Microsoft opens New York research lab, hires mainly Yahoo researchers

Most of the initial 15 hires to the lab are researchers from Yahoo Research

Microsoft is opening Thursday a research lab in New York city that aims to benefit from interaction with the academic and tech communities in the metropolitan area, as well as attract new talent to Microsoft, the company said.

To start with the lab has hired 15 researchers of which the majority, including David Pennock, the assistant managing director of the new lab, are joining from Yahoo Research, Jennifer Chayes, managing director of Microsoft Research New England who also heads the new Microsoft Research New York City, said in a blog post on Wednesday.

The New York lab has started to reach out to research universities in the area, including Columbia, New York University, the new Cornell-Technion NYC campus, Princeton, and Rutgers, to discuss ways to collaborate more closely, Chayes said.

The New York city researchers will become part of the Microsoft Research network of more than 850 Ph.D. researchers, focused on more than 55 areas of computing.

The Manhattan lab joins 12 other Microsoft research labs in seven countries, and will focus on creating new disciplines at the intersection of computer science and the social sciences, Microsoft said.

The New England lab already works in the areas of social media, empirical economics, and machine learning, besides theoretical computer science, cryptography, and mathematics.
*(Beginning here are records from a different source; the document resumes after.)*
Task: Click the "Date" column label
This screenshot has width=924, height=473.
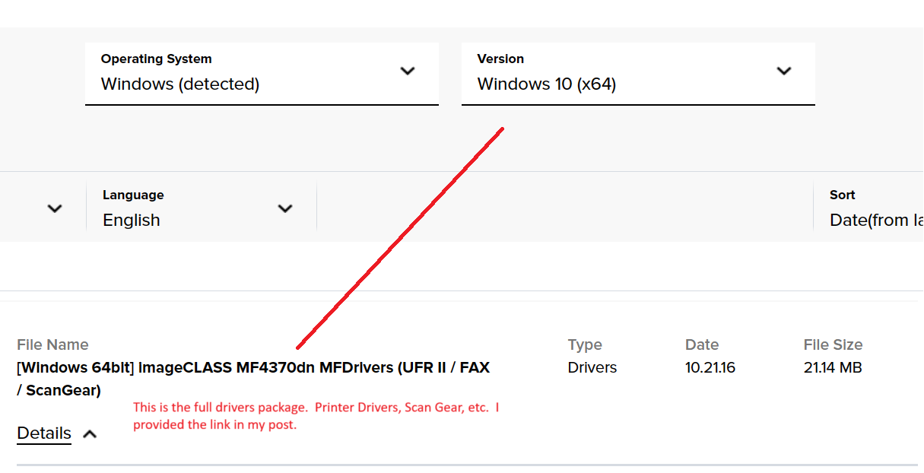Action: [702, 345]
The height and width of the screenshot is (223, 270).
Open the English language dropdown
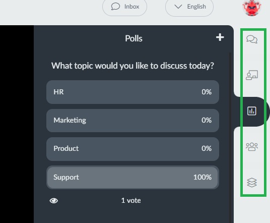coord(189,7)
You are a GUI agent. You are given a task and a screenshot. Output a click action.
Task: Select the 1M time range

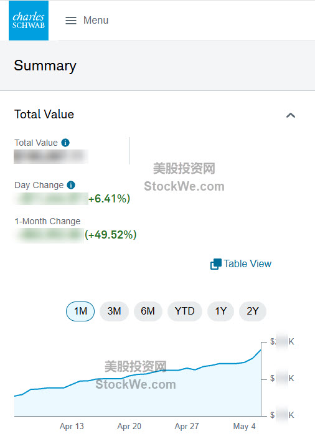pos(80,311)
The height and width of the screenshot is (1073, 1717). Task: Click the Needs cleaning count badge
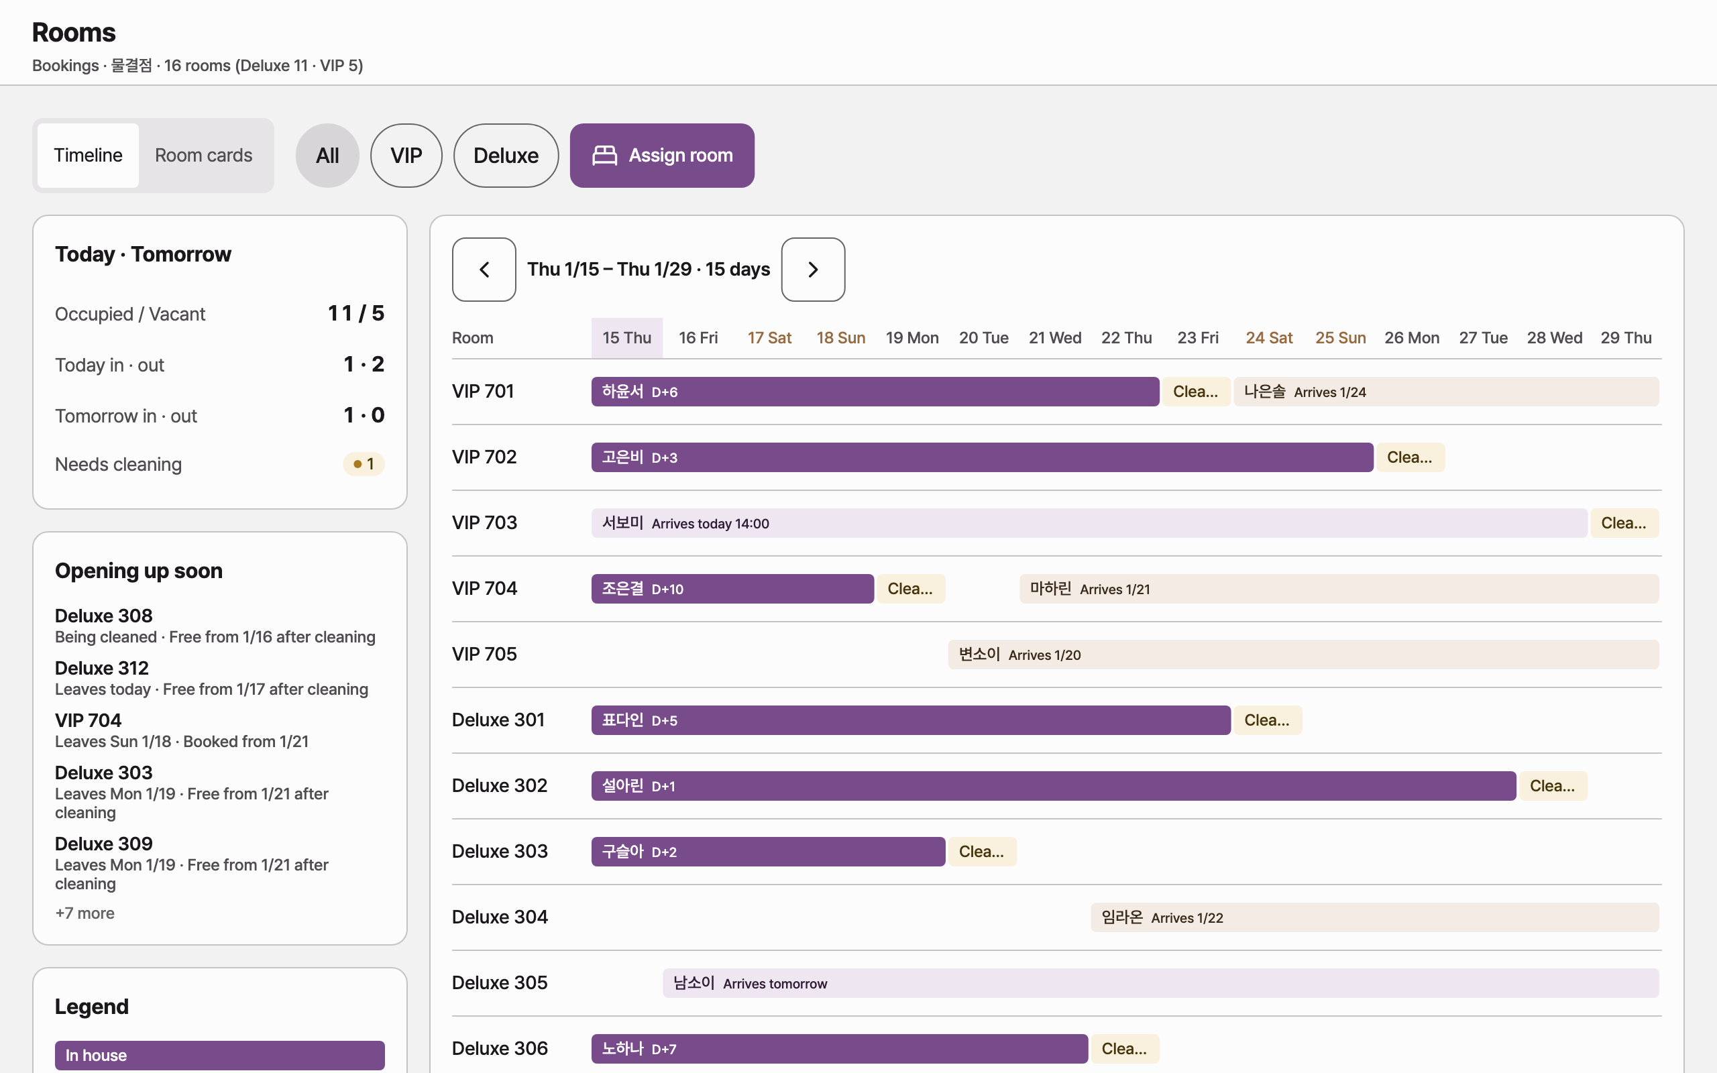point(363,464)
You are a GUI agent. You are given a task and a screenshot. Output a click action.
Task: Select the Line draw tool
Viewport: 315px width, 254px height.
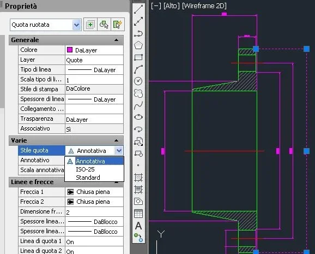[x=138, y=9]
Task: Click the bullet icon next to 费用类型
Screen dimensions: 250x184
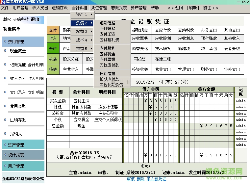Action: (5, 106)
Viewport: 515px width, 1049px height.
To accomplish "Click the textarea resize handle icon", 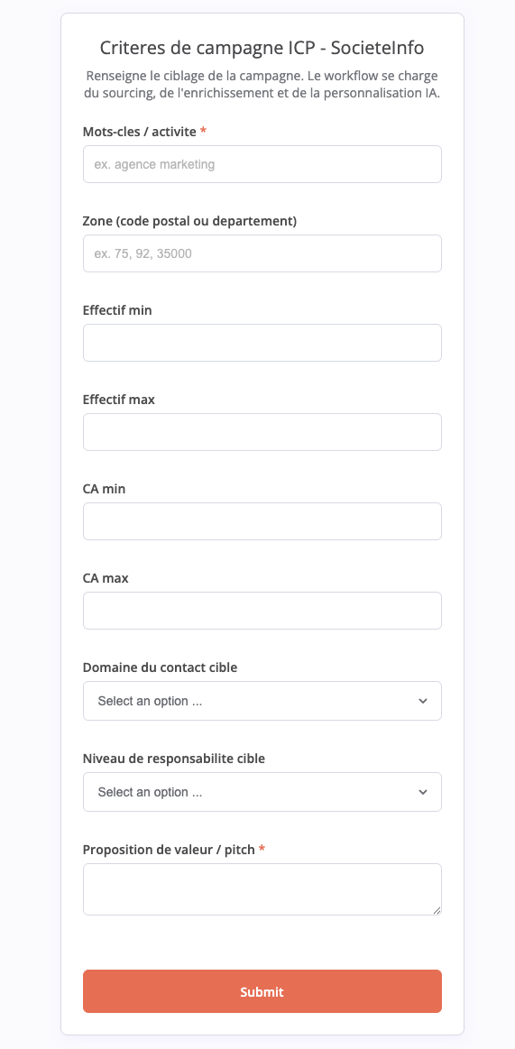I will pos(437,910).
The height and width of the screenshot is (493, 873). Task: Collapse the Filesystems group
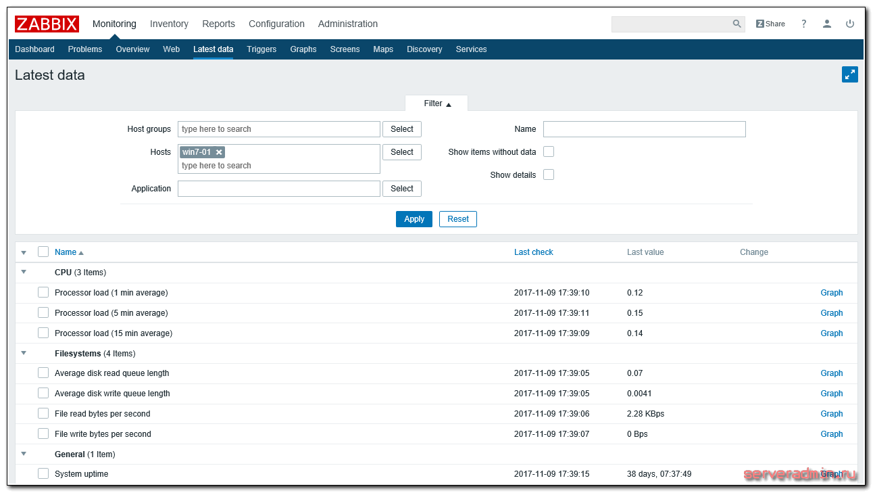[x=24, y=353]
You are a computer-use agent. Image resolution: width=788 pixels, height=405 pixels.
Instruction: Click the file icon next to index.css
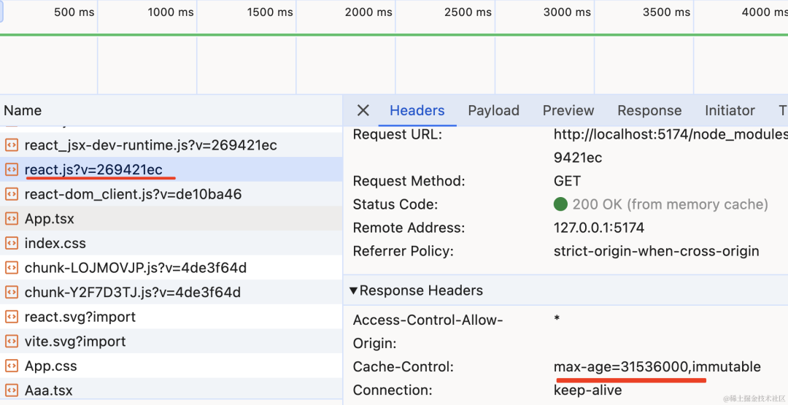(12, 243)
The Manhattan lab will investigate complementary research areas such as computational and experimental social science, algorithmic economics, machine learning, and information retrieval, Microsoft said.

Among the Yahoo researchers who have signed up are Pennock, a past chair of the Association for Computing Machinery's Special Interest Group on Electronic Commerce, and Duncan Watts, a former full professor of Sociology at Columbia University who is focused on computational and experimental social science, Microsoft said. Both Pennock and Watts worked as researchers at Yahoo Research in New York, according to the Yahoo Research website.

Yahoo announced in April that it was laying off about 2,000 staff across many functions.